Deep learning techniques combined with cheaper and higher-performance computer hardware have shown great success in moving the field of pattern recognition forward in recent years, and are being used to improve many applications of artificial intelligence.
Our primary aim is to create, using machine learning methods, a computational model that will predict the words that a typically-developing child is most likely to learn next. The work improves on the model in [1] to include also static and time-varying environmental and vocabulary data, and including a prediction time of less than a month in order to be able to provide timely advice to parents. Ultimately, we plan to train the model on atypically developing children such as those with ASD.
We will present our preliminary results in this direction.
[1] N. Beckage, M. Mozer, and E. Colunga. "Predicting a Child's Trajectory of Lexical Acquisition." CogSci. 2015.

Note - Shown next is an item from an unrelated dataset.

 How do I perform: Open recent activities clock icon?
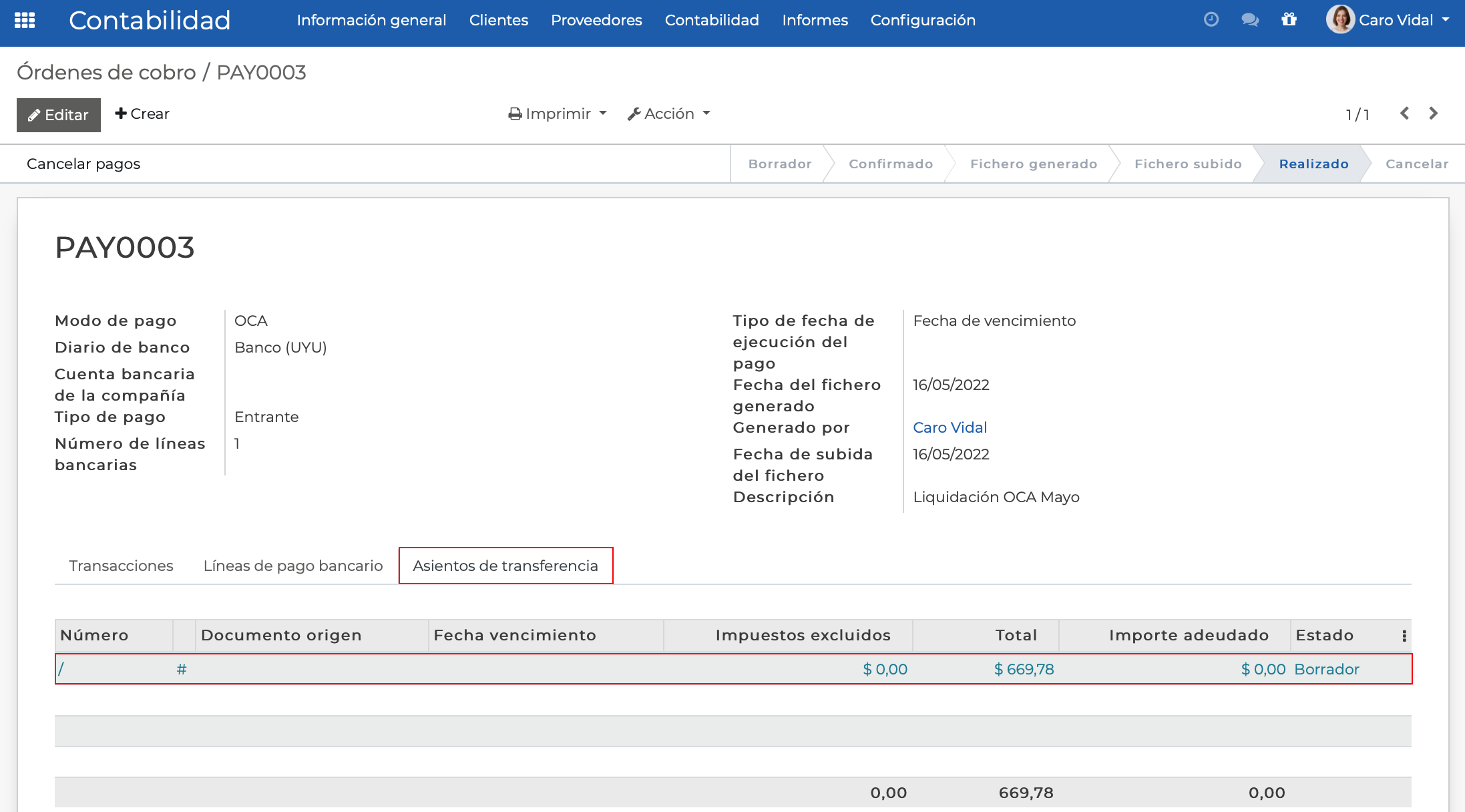point(1211,19)
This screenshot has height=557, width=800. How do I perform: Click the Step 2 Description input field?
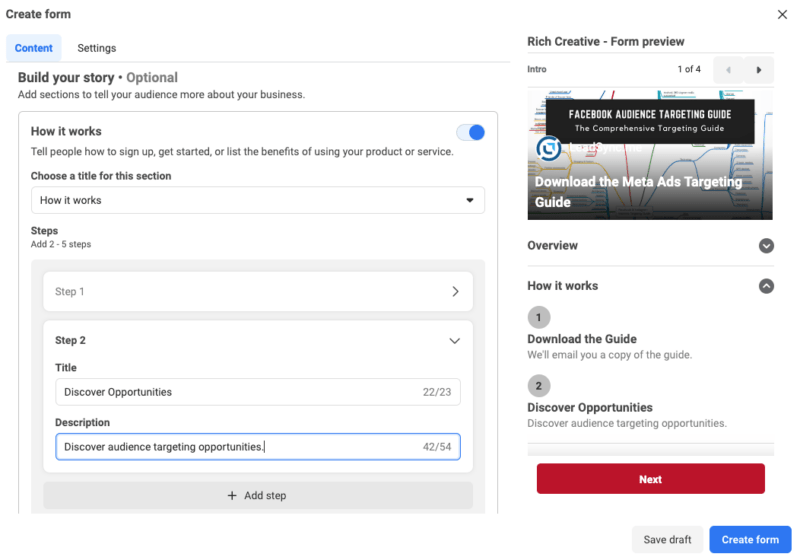point(237,447)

[2] D. Bleses, G. Makransky, P. S. Dale, A. Hojen, and B. A. Ari, “Early productive vocabulary predicts academic achievement 10 years later,” Applied Psycholinguistics, pp. 1–16, 2016.
[3]A. Borovsky and J. L. Elman, “Language input and semantic categories: A relation between cognition and early word learning,” Journal of Child Language, vol. 33, no. 4, pp. 759–790, 2006.
[4]G. Diesendruck, “Mechanisms of Word Learning,” in Blackwell Handbook of Language Development, ch. 13, pp. 257–276, 2008.